The Mother Daughter Relationship in The Kitchen God's Wife
Relationships mold people's thoughts and the way they live their lives. One very important relationship is the relationship between parents and their children. Parents are the first teachers of children. The most significant lesson one learns from them is love. When a baby is first born it instantly will feel love from the mother. A mother loves and nurtures her baby while it is still in her womb making the relationship between a mother and her child stronger than any other relationship. Only a woman can nurture her baby by using only her body. The bond between the mother and daughter is even more intense because they share the same femininity. A mother and daughter can bond like no other. Girls grow up looking up to their mother and wanting to resemble them when they grow up. Daughters seek their mother's to give them advice when they need help throughout their lives. When a girl is struck with a problem the first person she will turn to would be her mother.
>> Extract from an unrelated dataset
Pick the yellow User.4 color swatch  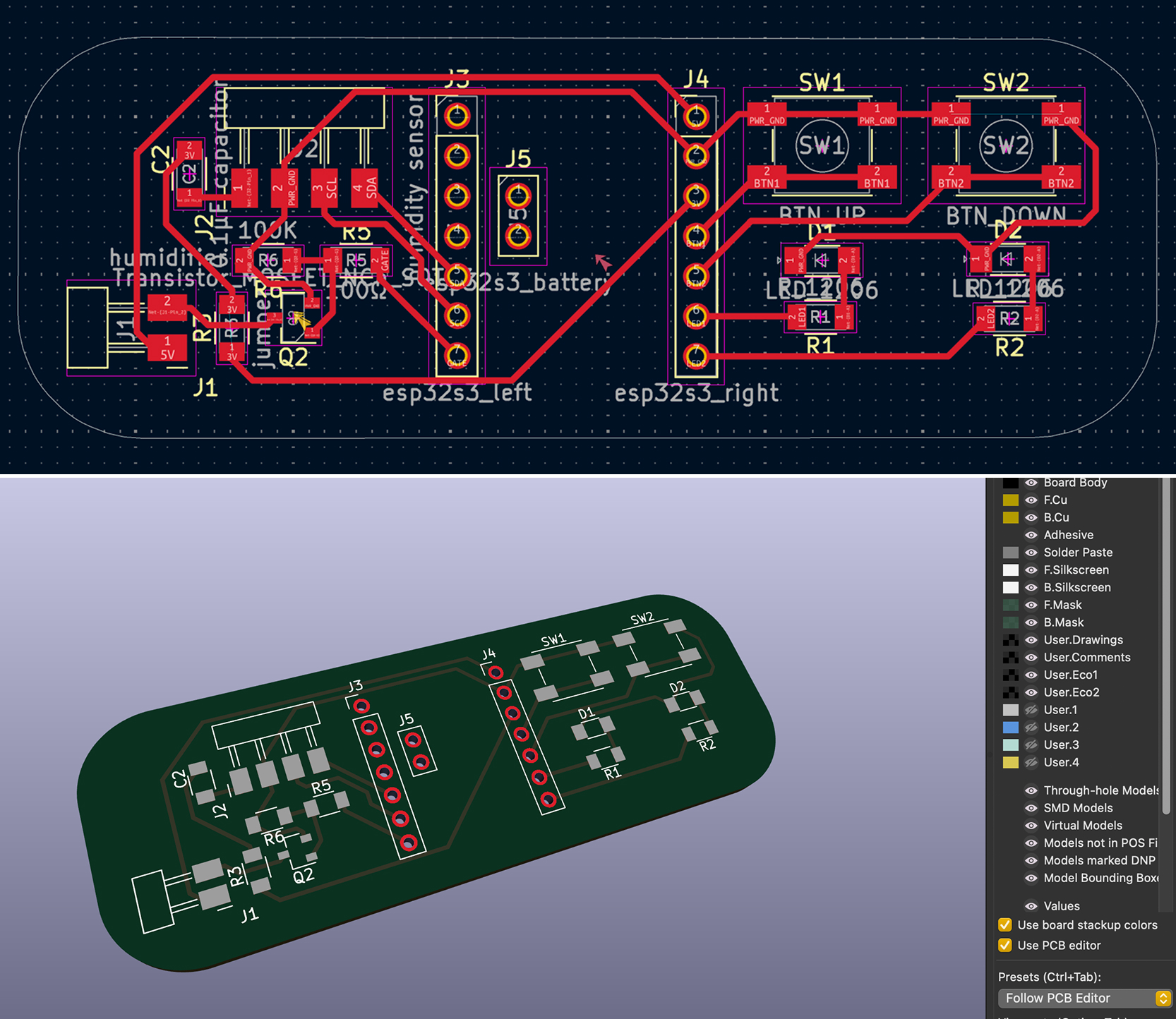(x=1011, y=762)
However some women are unable to have strong relationships with their mothers, this can be seen in then novel The Kitchen God's Wife by Amy Tan. Unfortunately Jiang Weili wasn't able to have a powerful relationship with her mother. Because of her mothers absence Jiang Weili wasn't able to find her own identity and isn't able to have a productive relationship with her daughter. Pearl feels alienated from her mother however, Jiang Weili only believes she is doing the best for her daughter. Pearl and Winnie prove that the mother daughter relationship is essential for a girl to become a woman. The lack of such a relationship is severely detrimental to a girl growing up.
Jiang We...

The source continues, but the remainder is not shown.